El desierto al que alude el título es más un símbolo de la vida dura y apartada de los ermitaños que un término que deba ser interpretado en su sentido literal. Porque el desierto de Fra Angelico se aleja por completo de la imagen mental que todos tenemos al respecto: está atravesado por abruptas formaciones rocosas, tiene setos, árboles y un huerto, e incluso está rodeado por un río de aguas verdes. Pero mucho más sorprendente es comprobar que ese desierto está poblado por un sinfín de figurillas entregadas a actividades variadas, en solitario o en grupo. El espacio simbólico creado por el pintor sirve de escenario para personajes e historias distintas, que sucedieron en lugares distantes entre sí, pero que en esta plasmación simultánea crean una encantadora y candorosa sensación de alegría y abigarramiento.
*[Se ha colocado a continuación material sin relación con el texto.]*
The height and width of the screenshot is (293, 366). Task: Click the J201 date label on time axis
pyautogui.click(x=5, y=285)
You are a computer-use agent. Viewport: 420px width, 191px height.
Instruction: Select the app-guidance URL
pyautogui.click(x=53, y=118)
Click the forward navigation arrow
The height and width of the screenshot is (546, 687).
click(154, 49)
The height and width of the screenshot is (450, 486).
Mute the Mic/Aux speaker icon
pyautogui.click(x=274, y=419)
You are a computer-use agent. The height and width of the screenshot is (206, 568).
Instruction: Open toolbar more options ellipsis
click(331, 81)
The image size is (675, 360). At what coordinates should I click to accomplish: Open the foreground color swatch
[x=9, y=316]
Yo pasé un rato delicioso identificando las acciones de estos eremitas entrañables: el que observa el entorno desde el interior de su gruta, el que se santigua al salir al mundo exterior, el que lava los pies a un anciano en un acto de humildad, el que atiende a un viajero desde una especie de pequeño confesonario, el que pesca o trabaja en el huerto, el que afronta la tentación encarnada en dos bellas jóvenes vestidas de rojo, el que viaja a lomos de un ciervo o un guepardo, el que se enfrenta (quiero creer que amistosamente) a la presencia de un oso, el que recibe la visita de un ángel. Uno de los más divertidos en su ingenuidad es el que hace descender una cesta por medio de una polea desde lo alto de un risco, sin duda para acceder a alimentos evitando el contacto humano, cosa harto complicada en este desierto superpoblado. El más intrigante es el que viaja en una barca en compañía de unas sombrías figuras diablescas, encarnación de los pecados que se esfuerza en vencer. 
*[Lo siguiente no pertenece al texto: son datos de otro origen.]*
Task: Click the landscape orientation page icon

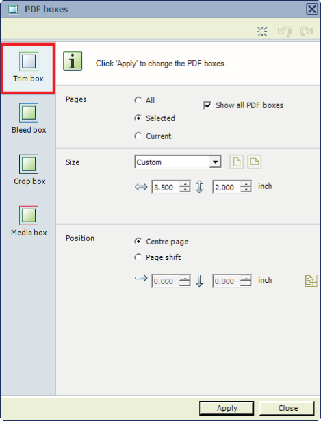Action: pyautogui.click(x=254, y=162)
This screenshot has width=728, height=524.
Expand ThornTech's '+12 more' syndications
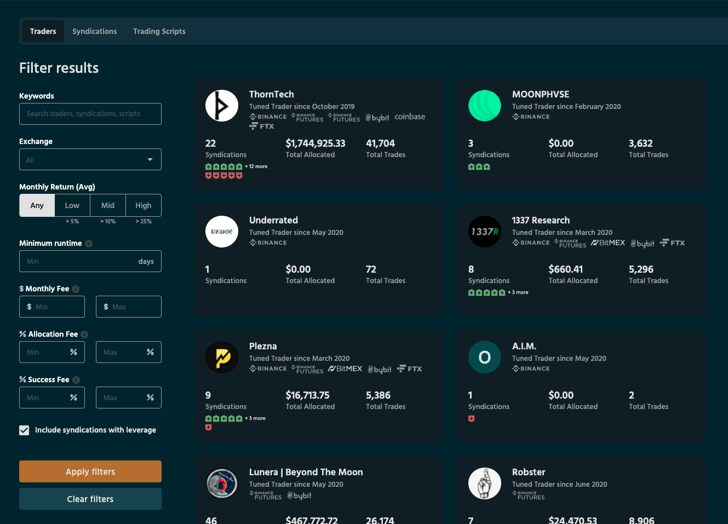(256, 166)
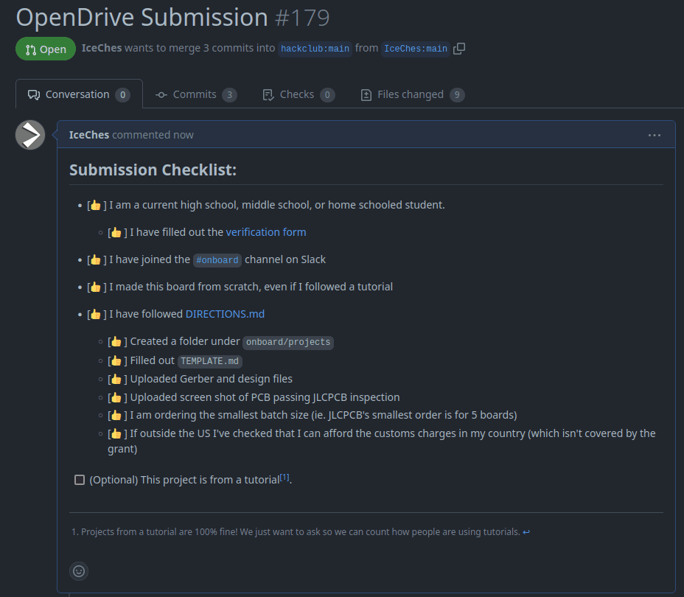Open the comment options ellipsis menu
The height and width of the screenshot is (597, 684).
coord(654,135)
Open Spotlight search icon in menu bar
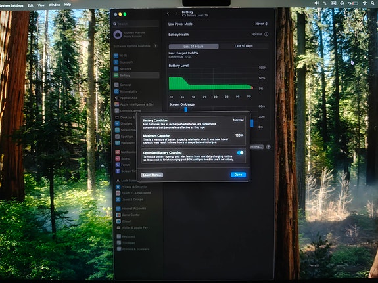This screenshot has width=378, height=283. [373, 3]
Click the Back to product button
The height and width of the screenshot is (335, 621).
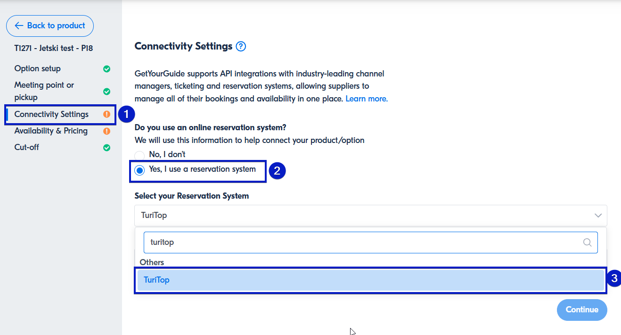(50, 26)
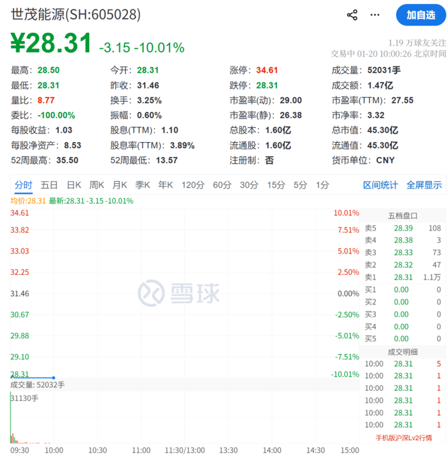Select the 五日 chart tab
This screenshot has height=458, width=447.
49,185
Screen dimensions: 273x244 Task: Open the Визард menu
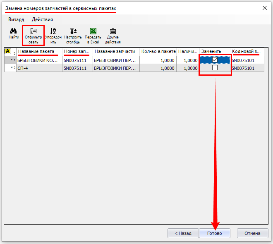point(16,19)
Pero lo que más me atrae de este cuadro, lo que hace que esté escribiendo estas líneas, es la abundancia que hay en él de personajes inmersos en la lectura. Comprendo que los libros que aparecen por doquier son de carácter religioso y pretenden plasmar la piedad de los habitantes de este singular desierto, pero me tomo la libertad de apartarme del rigor histórico para imaginar a todos estos ermitaños lanzándose a una vida de autoexigencia con la sola compañía de los libros. Porque estos anacoretas de Fra Angelico leen en todas las actitudes y circunstancias, a solas, en parejas o en grupo, mientras viajan en carros o angarillas, mientras meditan en soledad o departen con un compañero, cuando despiden a un difunto: es una auténtica biblioteca del desierto. Mi favorito es un anciano que surca las aguas del río encajado en una barca diminuta, encorvado sobre un libro. El artista ha hecho material el viento que impulsa la vela a través de una cabeza que sopla con energía, con la melena revuelta. Este lector solitario ha encontrado un pequeño espacio de intimidad en tan concurrido paraje y navega absorto en su lectura. Me gusta imaginar que es la cabeza de cuya imaginación han surgido todas las demás escenas de este microcosmos en el que se compendian tan variados aspectos de la existencia, el trabajo y el esfuerzo, la amistad con las criaturas, humanas o no, la fe y las dudas, el trabajo manual y el de la mente, la vida y la muerte; todo ello emanando de las páginas de un pequeño libro que convierte a quien se sume en él, mientras dura la lectura, en el más poderoso de los seres vivos.